Le fardeau de la dette de la province s’est légèrement amélioré
Au cours des deux dernières années, le Québec a enregistré une croissance plus forte que prévu, ce qui a amélioré sa situation financière. Par conséquent, l’évaluation de la dette par rapport à la taille de l’économie semble légèrement plus favorable et offre un meilleur point de départ. Cela dit, le fardeau de la dette continuera à s’alourdir à court terme.
Le ratio dette nette/PIB de la province, qui était de 38 % en mars 2024, s’élèvera à 39 % en mars 2025. Il devrait culminer à 39,8 % en mars 2026 avant de diminuer graduellement pour atteindre 38,6 % vers la fin du plan financier, en 2029. Il s’agit d’une amélioration marginale comparativement aux pourcentages précédemment anticipés (40,3 % pour l’exercice en cours et un sommet de 41 % en 2025-2026).
L’augmentation importante du déficit et du profil d’endettement figurant dans le budget 2024 était décevante, mais l’absence d’une feuille de route pour un retour à l’équilibre l’était encore plus. Or, la mise à jour de jeudi n’a pas changé grand-chose à cet égard.
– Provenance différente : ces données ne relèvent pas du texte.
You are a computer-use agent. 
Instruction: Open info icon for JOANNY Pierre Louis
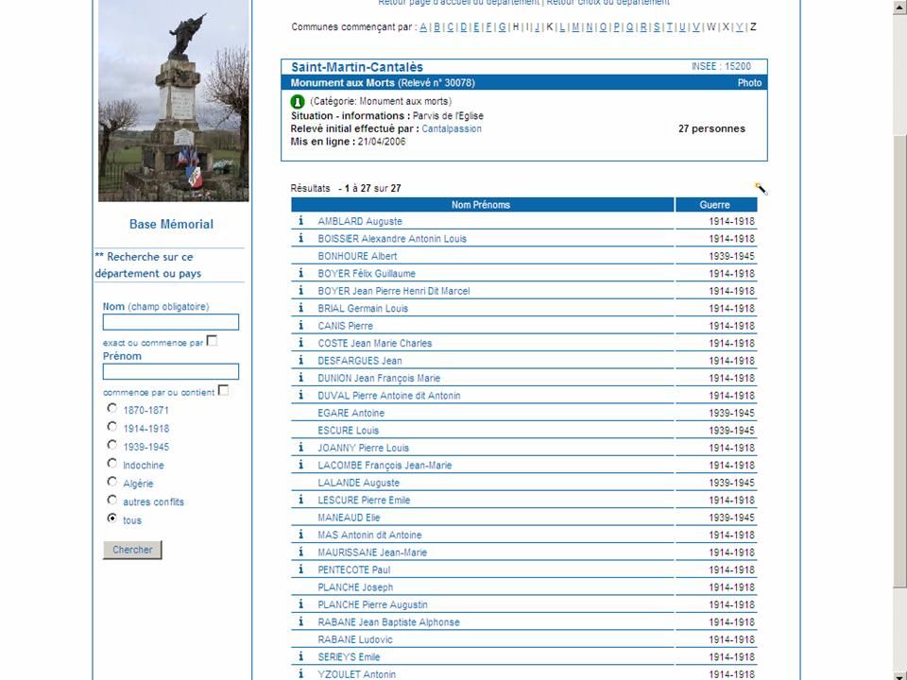point(300,448)
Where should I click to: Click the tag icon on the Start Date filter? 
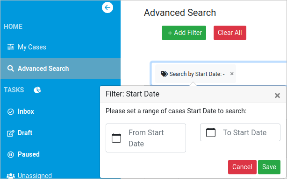click(x=164, y=74)
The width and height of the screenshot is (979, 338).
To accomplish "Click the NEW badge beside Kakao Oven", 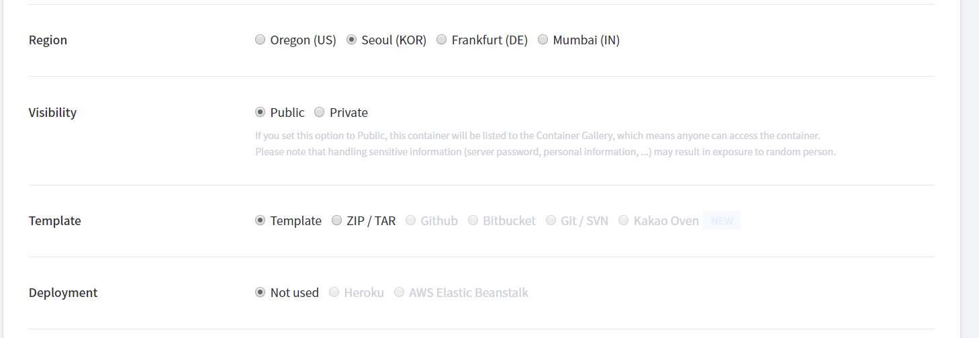I will point(722,220).
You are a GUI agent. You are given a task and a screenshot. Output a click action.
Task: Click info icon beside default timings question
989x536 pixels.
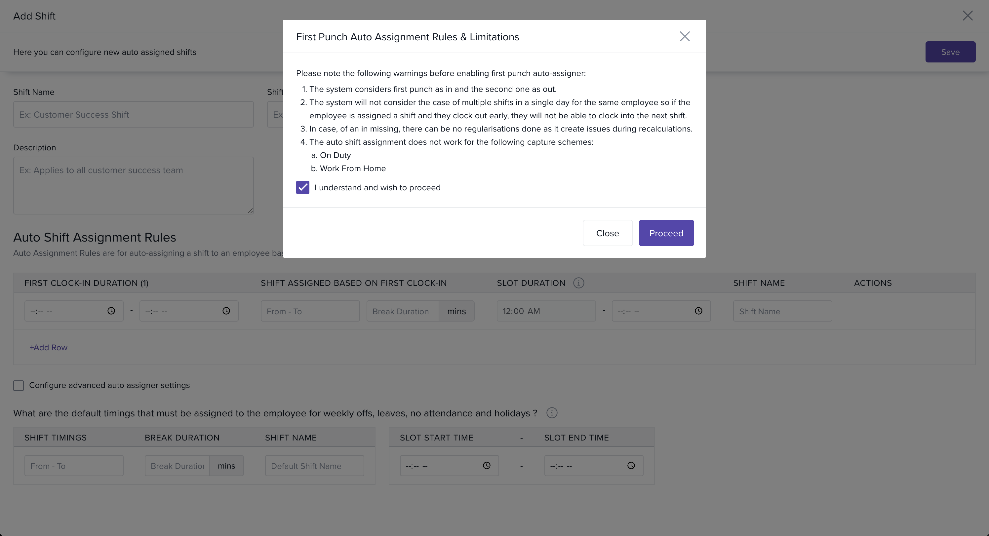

Le Québec demeure l’une des provinces les plus endettées, ce qui lui donne moins de souplesse budgétaire que d’autres pour faire face à des chocs imprévus. Le budget 2025 est attendu avec impatience, car le gouvernement s’est engagé à établir un plan détaillé d’équilibre budgétaire d’ici 2029-2030.
Rachel Battaglia est économiste à RBC. Elle est membre du groupe d’Analyse macroéconomique et régionale et fournit des analyses des perspectives macroéconomiques provinciales.